## TEXT SHOWN
>>

Following the gaps in the membership, it cannot even be presumed that the largest CMO represents the most right holders for any particular use. It should be noted that fixed numerical indicators such as “majority” are difficult61: even if there is only one CMO in a field, it does not automatically imply that it represents a majority of right holders in a particular field.62 The degree of representativeness is going to vary by sector and country. Similarly, existing schemes assess the representativeness in terms of membership always in combination with the second criterion: mandate. For example, the Danish Ministry of Culture assesses the representativeness of the CMO as a combination of membership size and the specific use (exclusive right) in question.63 In other words, while the absolute size of the membership matters, it can only be understood in respect to the specific right in question. This means the most representative CMO may differ according to the type of use. If the CMO Directive is successful in creating inter-CMO competition, this aspect will gain in importance. In addition, it should be noted at this point that most jurisdictions only allow for one CMO to actually license the content in the ECL context.64 This principle should be strengthened as Zhang points out; having more than one CMO can be confusing for non-members.65

3.2 Proper Mandate

The part of the representativeness criterion relating to the user’s “right to exploit works of the same nature”66 directly concerns the CMOs mandate and its capacity to grant licences with respect to the rights it administers.

To be entitled to grant licences in the first place, whether on behalf of non-members or not, the CMO must be entrusted by its members with an explicit mandate to represent specific rights. Following the CMO Directive, these rights have to be explicitly listed.67 In the context of the digitisation and dissemination of presumably old(er) cultural heritage material, the question whether the CMO has obtained from the rights owners, their heirs or assignees, the necessary mandate to administer the digital rights in these older works is very relevant. New uses such as online use can also not be automatically presumed to have been transferred, with the rules varying significantly between member states.68 A CMO managing the rights in a particular work can therefore not necessarily license online use if its mandate is based on older contracts, in particular from the pre-digital age. In practice, the CMO has to actively update the contracts. This can be a major administrative burden69 not many CMOs will have fully complied with.70 Therefore, older contracts and rights fragmentation mean that even if the rights in a particular copyright work are managed by a CMO, the mandate does not necessarily cover all economic rights.

<<

## TASKS FOR THIS EXERCISE
1. In the text on CMO representativeness and mandate, from which parties must a CMO have obtained the mandate to administer digital rights in older works?
2. Can you sum up the text on CMO representativeness and mandate in two sentences?
The listing that comes after this text isn't needed for anything here.

## RECORDED DATA
>>

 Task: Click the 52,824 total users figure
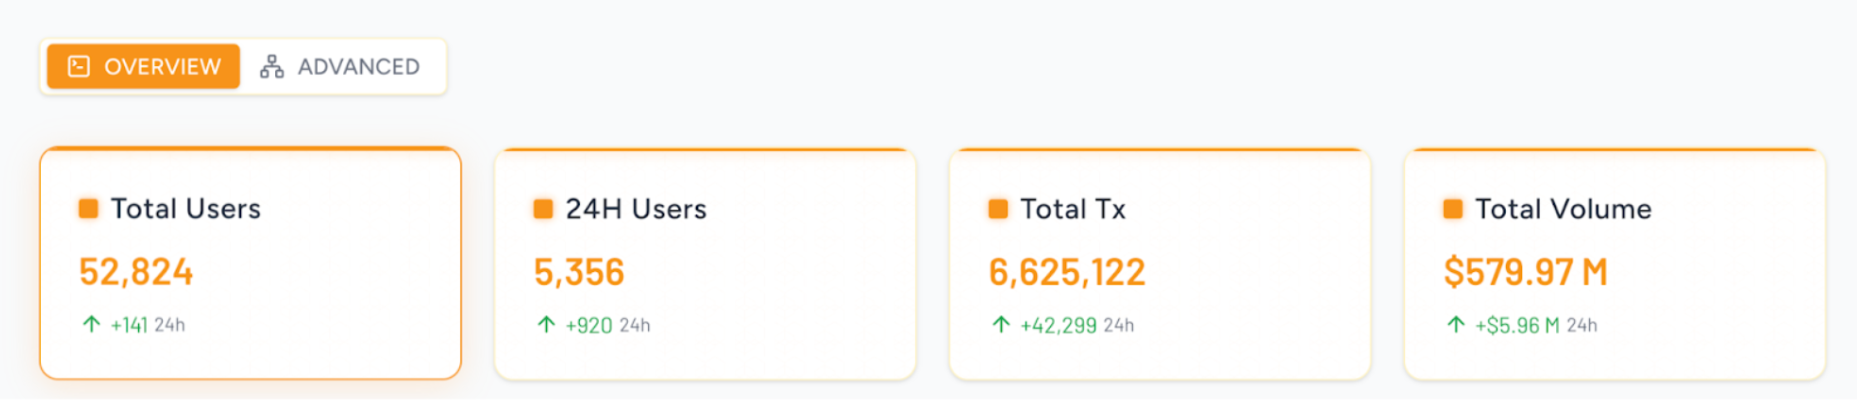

<<

## WORKED SOLUTIONS
1.
- Rights owners
- Their heirs
- Their assignees

2. The largest CMO cannot be presumed to represent most right holders, so representativeness is assessed by membership combined with the mandate for the specific use, and the most representative CMO may differ by type of use. A CMO can license only rights its members have explicitly entrusted to it, and mandates based on older, pre-digital contracts do not necessarily cover new uses such as online use, so CMOs have to actively update those contracts.